A slight flick of the Wii remote spins Mario into a Galaxy inspired twirl, an ability providing vital extra aerial hang time, crucial for life saving hazard avoidance. Elsewhere new interactive environmental elements are controlled by tilting the Wii remote, which is held in a sideways fashion much like a NES controller: Some platforms can be see-sawed back and forth, or propelled along rails by the lean of your remote. A darkened cave level gives you control of a flashlight, aimed through the tilt of your remote to illuminate your path. It is clear that Nintendo has been careful not to introduce any overly obtrusive motion control that could have impeded progress; instead they have managed to blend these elements organically with classic Mario platforming, making them refreshing new additions to his toolset.
Some powerups are also motion controlled, with a remote shake activating the new helicopter suit, propelling Mario into the sky. This ability is somewhat unbalanced allowing you to easily breeze through any ground level obstacles. Alongside this a rather unflattering Penguin suit gives Mario the power to slide along water surfaces, but its most useful feature allows you to shoot ice balls and freeze enemies, an ability that has its own separate ice flower power up making Penguin Mario slightly redundant. Elsewhere the mini Mario shroom is woefully underused and there is nothing here as game changing as the super sized Mario of the DS iteration or as wonderfully inventive as the Cloud and Bee Mario’s of the Galaxy series.
The most significant and advertised change comes in the form of four player co-op which permeates the entire experience; players being able to drop in and out between any stage. Accommodations for the extra body count are evident in the width of platforms and in the relative simplicity of level designs. Nintendo have taken on a fine balancing act in attempting to design stages for the multi-purpose of both co-op and single player, and whilst they have reached a successful middle ground, they fail to strike high notes with either premise: Stages are to widely spread to present enough challenge to lone Mario Bros. veterans, yet when an extra 3 people are thrown into the fray they feel too thin, too cluttered for precision platforming.

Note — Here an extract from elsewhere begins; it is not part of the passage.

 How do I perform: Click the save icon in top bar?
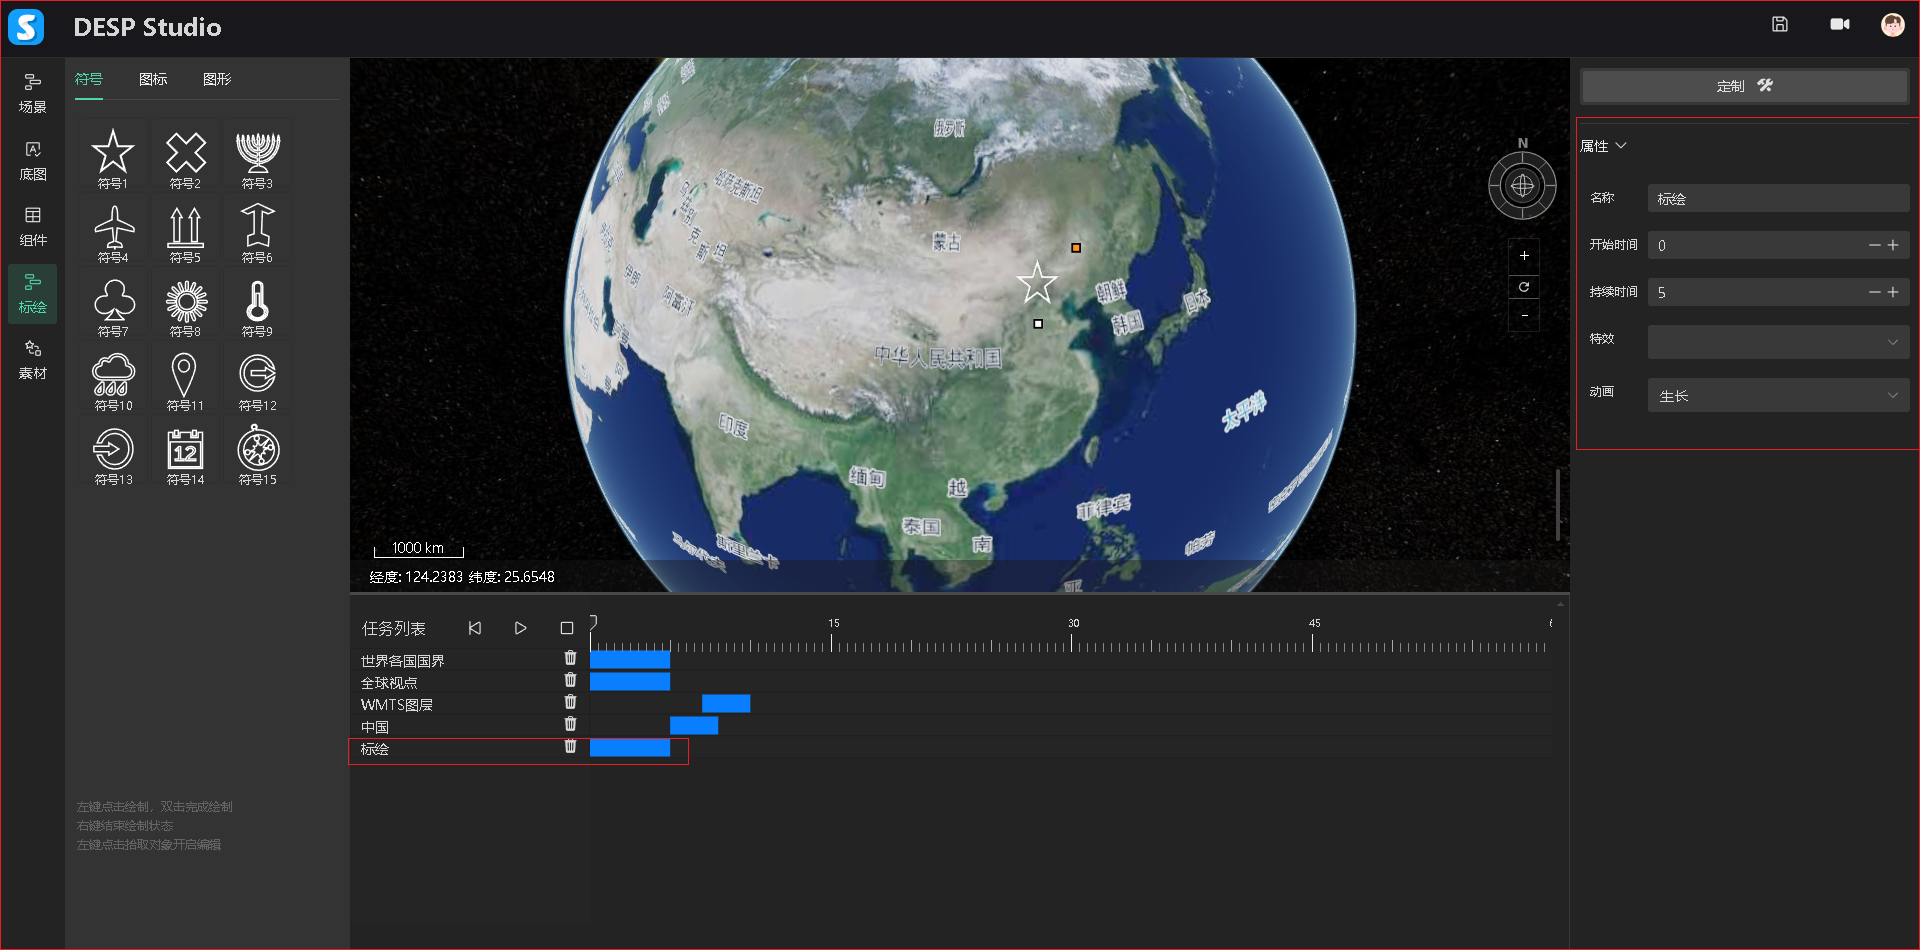1780,25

This lack of precision ironically is where New Super Mario Bros Wii finds its greatest strength, through the sheer chaos of multiplayer: Bounce a friend into an abyss with a surprisingly elastic head stomp in selfish pursuit of a power-up, slide into a teammate and knock him from a ledge, fling a Koopa shell in the path of an unsuspecting Luigi, pick up a friend and throw him into a Piranha Plant. Who would have thought that such an innocent and child friendly piece of entertainment could present such an array of gleefully sinister betrayal options?
Once this madness of co-op backstabbing has calmed down, attempting to safely navigate four players through each stage can prove difficult. Remedying this Nintendo have included a feature by which a tap of the A button will bubble up any player into the foreground allowing them to float along safely whilst the most skilled player traverses difficult sections. A small design detail, but an utterly necessary one in ensuring that people of all skill levels can easily play with each other.

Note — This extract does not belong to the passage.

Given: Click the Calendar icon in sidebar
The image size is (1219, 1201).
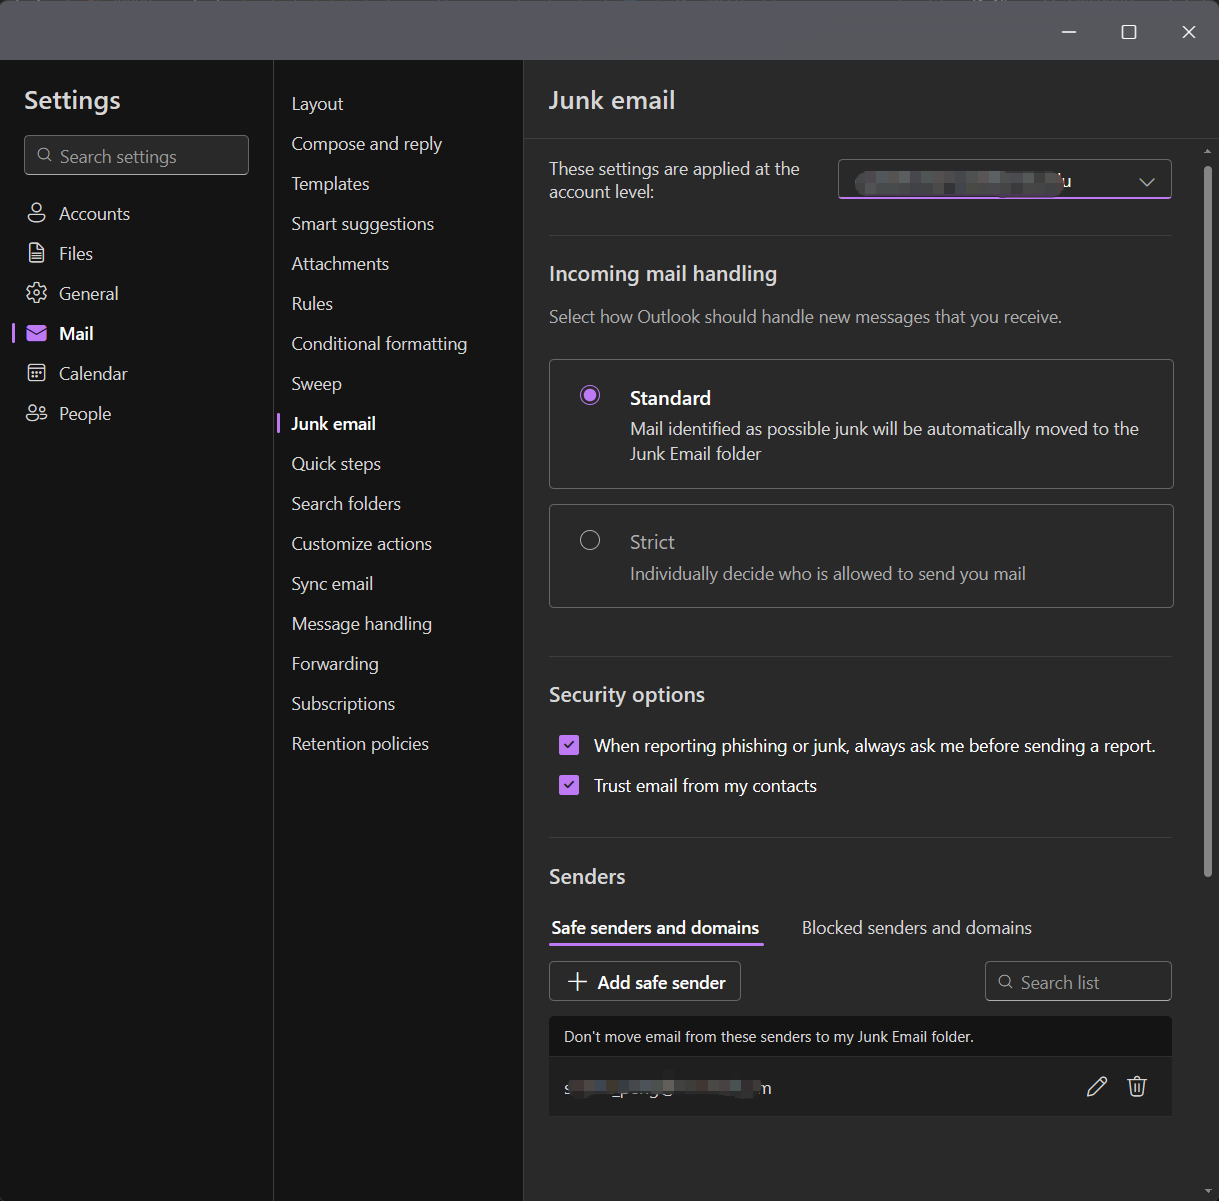Looking at the screenshot, I should click(x=37, y=373).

Continuing the permeance of multiplayer throughout every aspect of New Super Mario Bros Wii two additional modes are available further to the story. Coin battle pits players against each other throughout a selection of campaign and extra unlockable stages, with the simple task of collecting the most coins. Free play differs only in the sense that players compete for high scores and enemy kills. In addition to increasing the longevity of the experience these, stages actively encouraging competition, inducing even more experimental treachery.
As an introduction of co-operative multiplayer into a classic Nintendo formula then the game stands as great success, if a little messy, requiring far less of a redesign than Zelda: four swords did. But it is in some of the more established and standard aspects of Mario’s design that disappointment lurks.

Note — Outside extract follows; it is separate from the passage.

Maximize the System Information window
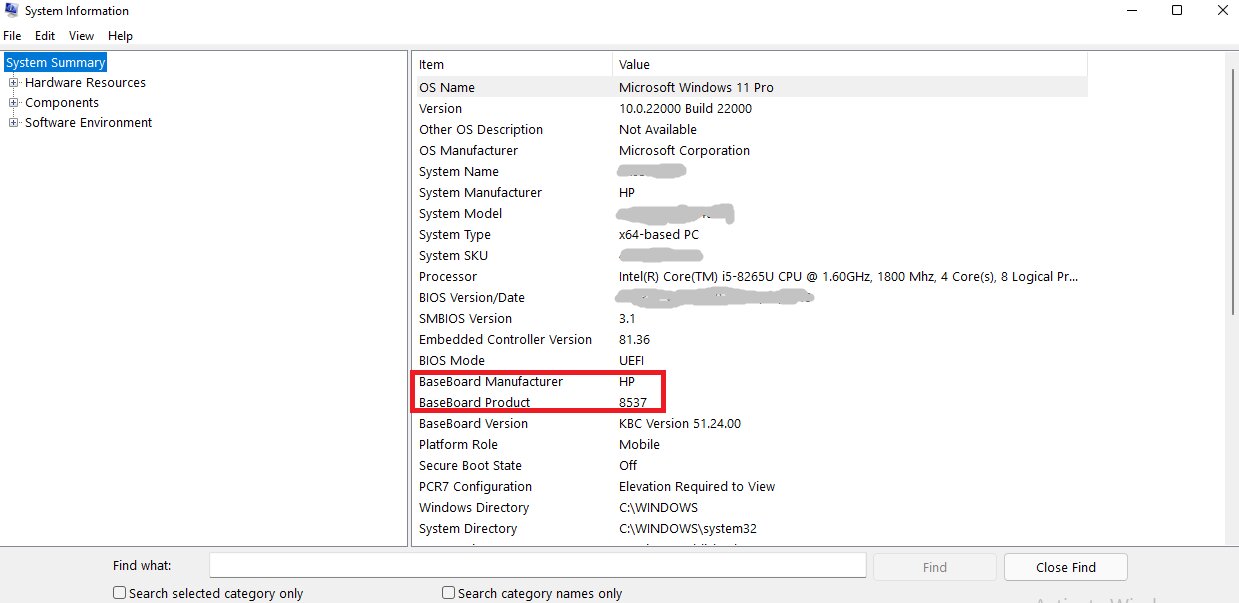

Visually the Wii is clearly capable of more: You need only look at Donkey Kong Country Return’s semi cell shaded lush jungles, the beautiful quilted patchwork of Kirkby’s Epic Yarn or Mario Galaxy’s detailed and soft-polished spherical worlds as evidence. Everything is as colourful and quirky as you would expect from a Mario game, but there is a distinct lack of flamboyance with the aesthetic approach taken here. Granted this may be a deliberate design decision to reduce clutter when four players are present, but the descriptors plain and safe come to mind.
Boss designs (with the exception of the final encounter) are disappointingly uninventive too, all being a twist on a single archetype, with an all too easily achieved 3 hits required to defeat each. And there is a horrible tendency to increase the difficulty of some stages by dropping enemies from above leaving no time to avoid them and causing many frustratingly unfair deaths. Adding to these annoyances a game over screen returns the player to either the start of the world, or the last boss battle. A rather archaic and disheartening design choice.
Still there are plentiful Toad-houses spread throughout each overworld map containing fun mini game interjections that present opportunities to earn extra lives and power-ups. And the appearance of a super guide for anyone struggling with progression does help to alleviate frustrations.
Where this iteration finds its greatest success then is in the cataclysmic chaos of its co-op, sacrificing precision platforming for a chaotic mess of hilarious betrayals. Yet its core platforming design remains staunchly adherent to the classic Mario Bros formula, retaining the feel of the original 8 – bit Super Mario Bros. As such it stands as a testament to the strength of the simplicity of that design that it remains enjoyably compelling to this day. Yet the tweaks applied here feel too conservative, especially in light of Nintendo’s other recent more creative returns to its classic 2D platformers, and most starkly in comparison to the sheer saturated imagination of Mario’s spherical, gravity contorting galactic adventures.